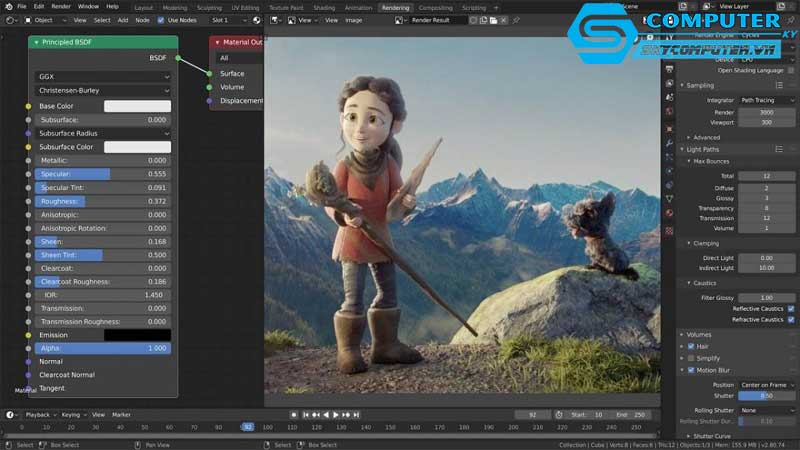Viewport: 800px width, 450px height.
Task: Switch to the Compositing workspace tab
Action: (x=435, y=7)
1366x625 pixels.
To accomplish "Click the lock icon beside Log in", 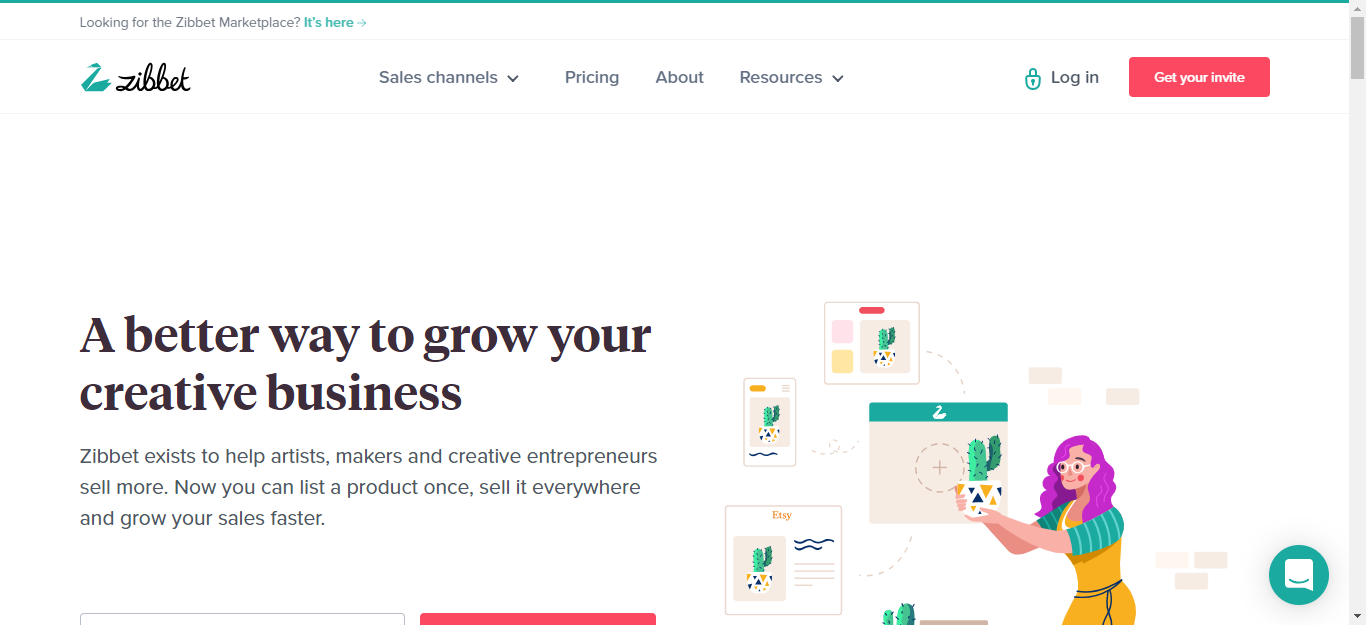I will [x=1033, y=78].
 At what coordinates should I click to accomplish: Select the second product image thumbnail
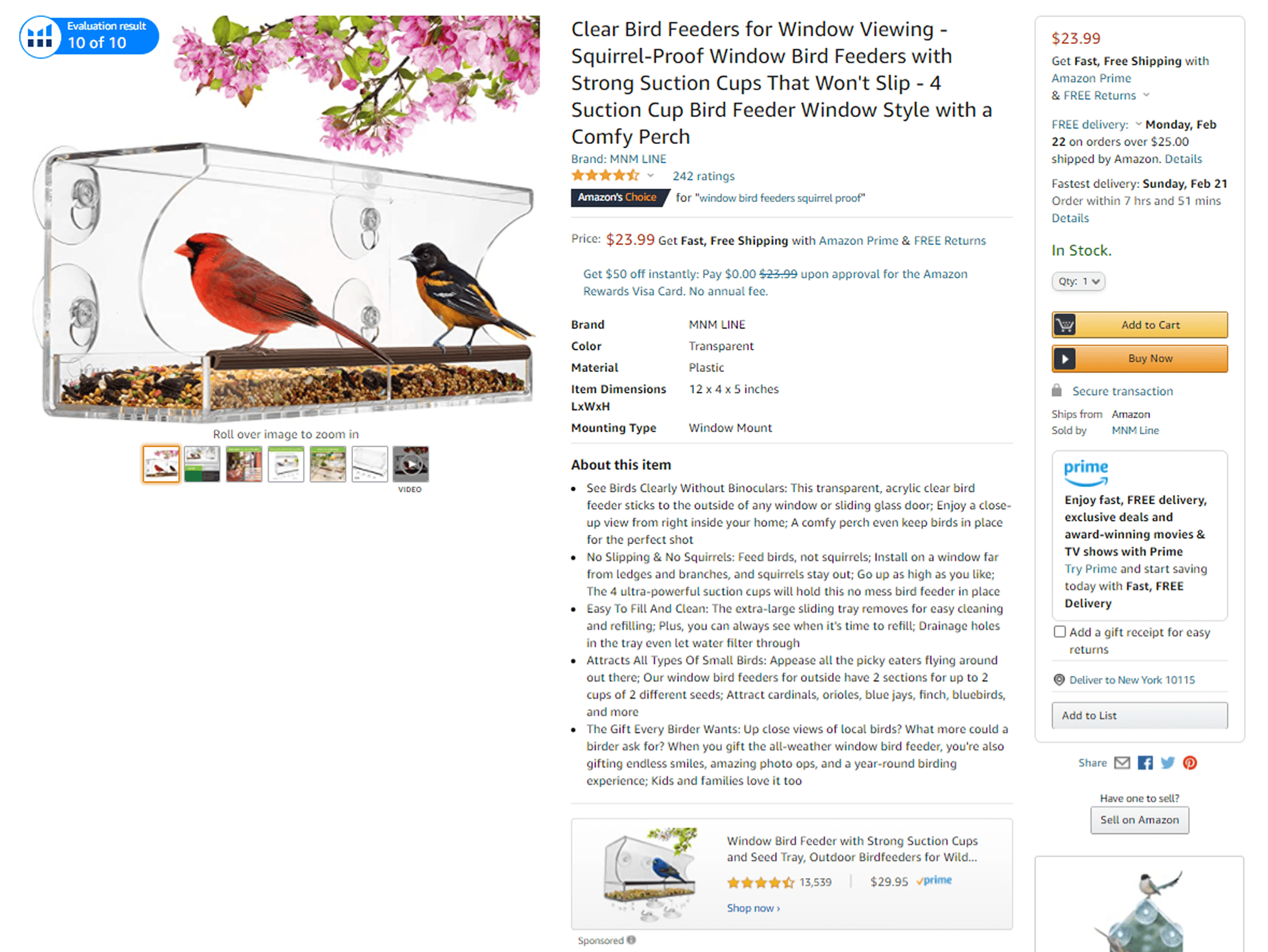tap(202, 464)
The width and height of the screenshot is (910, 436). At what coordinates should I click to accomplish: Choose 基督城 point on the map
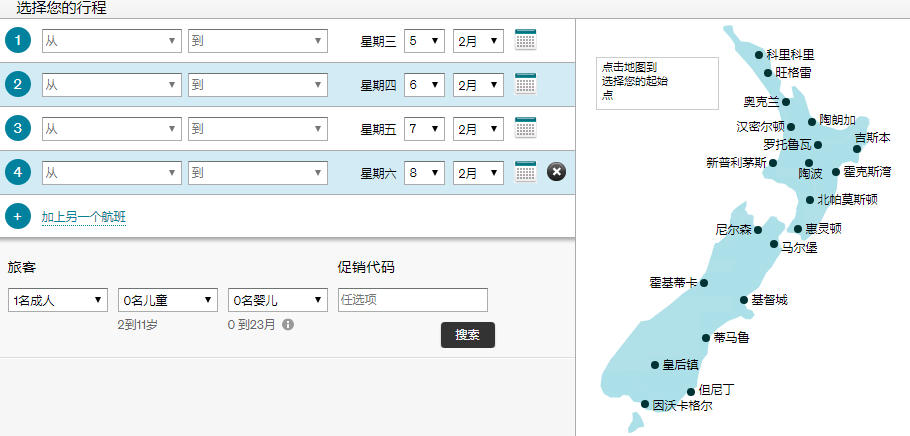click(x=743, y=300)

# What is needed
Output exactly the lines from the one that has "The width and" through the end of the data. Do not include pictures.

# Task result
The width and height of the screenshot is (910, 436). At what coordinates should I click to accomplish: Choose 基督城 point on the map
click(x=743, y=300)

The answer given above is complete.